Болотная муть порнографии заливала литературу и театр. Арцыбашев и Каменский, «Санин» и «Крылья» - вот к чему жадно рвался обыватель, как к грязноватому одеялу, под которое можно спрятать трусливую голову. Обыватель требовал от искусства, чтобы оно успокаивало его, как добрая нянька: «Да, да, все спокойно,- революцию прогнали, она больше не вернется!» И театры, иногда даже хорошие, шли навстречу этим требованиям публики.

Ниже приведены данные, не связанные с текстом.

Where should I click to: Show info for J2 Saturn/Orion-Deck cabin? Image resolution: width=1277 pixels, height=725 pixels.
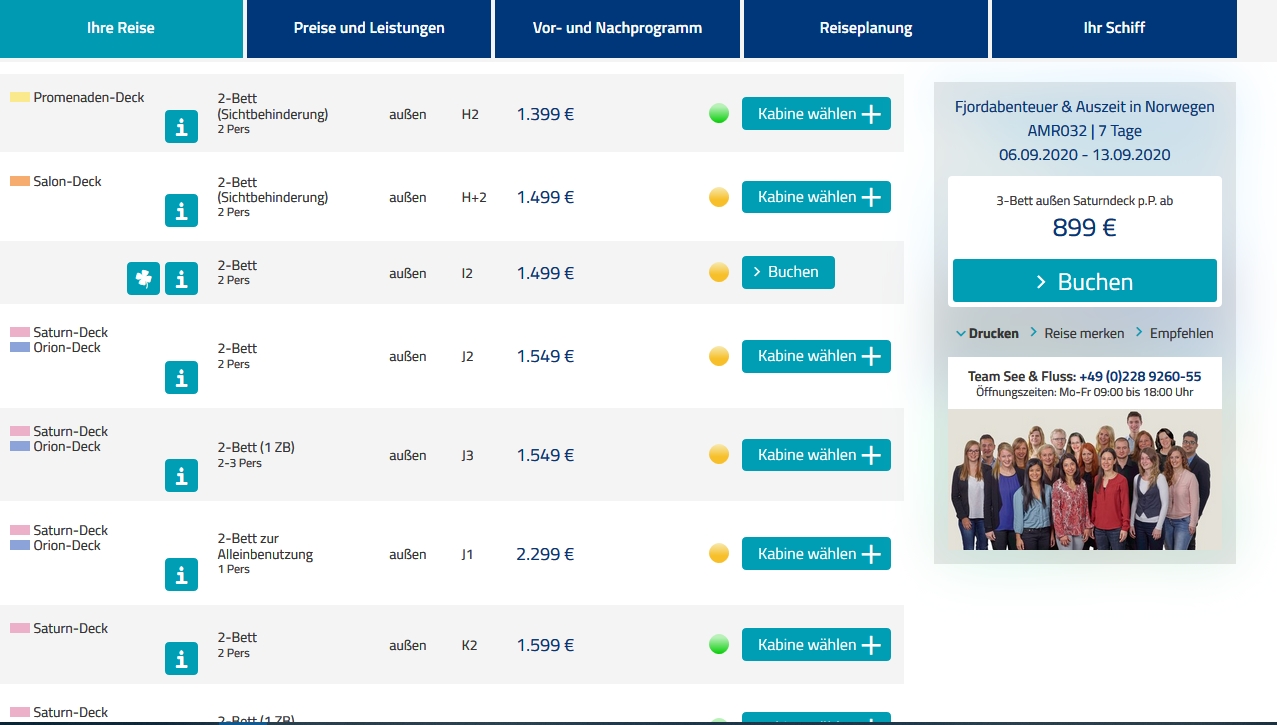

А в одном из маленьких петербургских театриков-однодневок поставили инсценировку «Леды» Каменского, где актриса появлялась, как говорится, в чем мать родила: фиговый листок заменяли золотые туфельки,- это составляло весь ее костюм.
Нужно ли говорить о том, что
Однако не все растерявшиеся и напуганные попутчики, порвавшие с революцией, прятались от нее под сень ломовых телег или под кущи развесистой порнографической «клубнички». Были такие, что убегали и дальше, в прошлое.
Этот уход - в античность, в средние века и т.п.- был характерен в те годы для литературы и театра и привел в дальнейшем к созданию в Петербурге и Москве специальных «старинных театров», архаизированных, уводивших зрителя за столетия назад.
Такого театра Комиссаржевская, конечно, также не хотела.
И все- таки ее новый театр тоже был, хотя и по-другому, бегством от современности, от ее борьбы, бегством от жизненной правды.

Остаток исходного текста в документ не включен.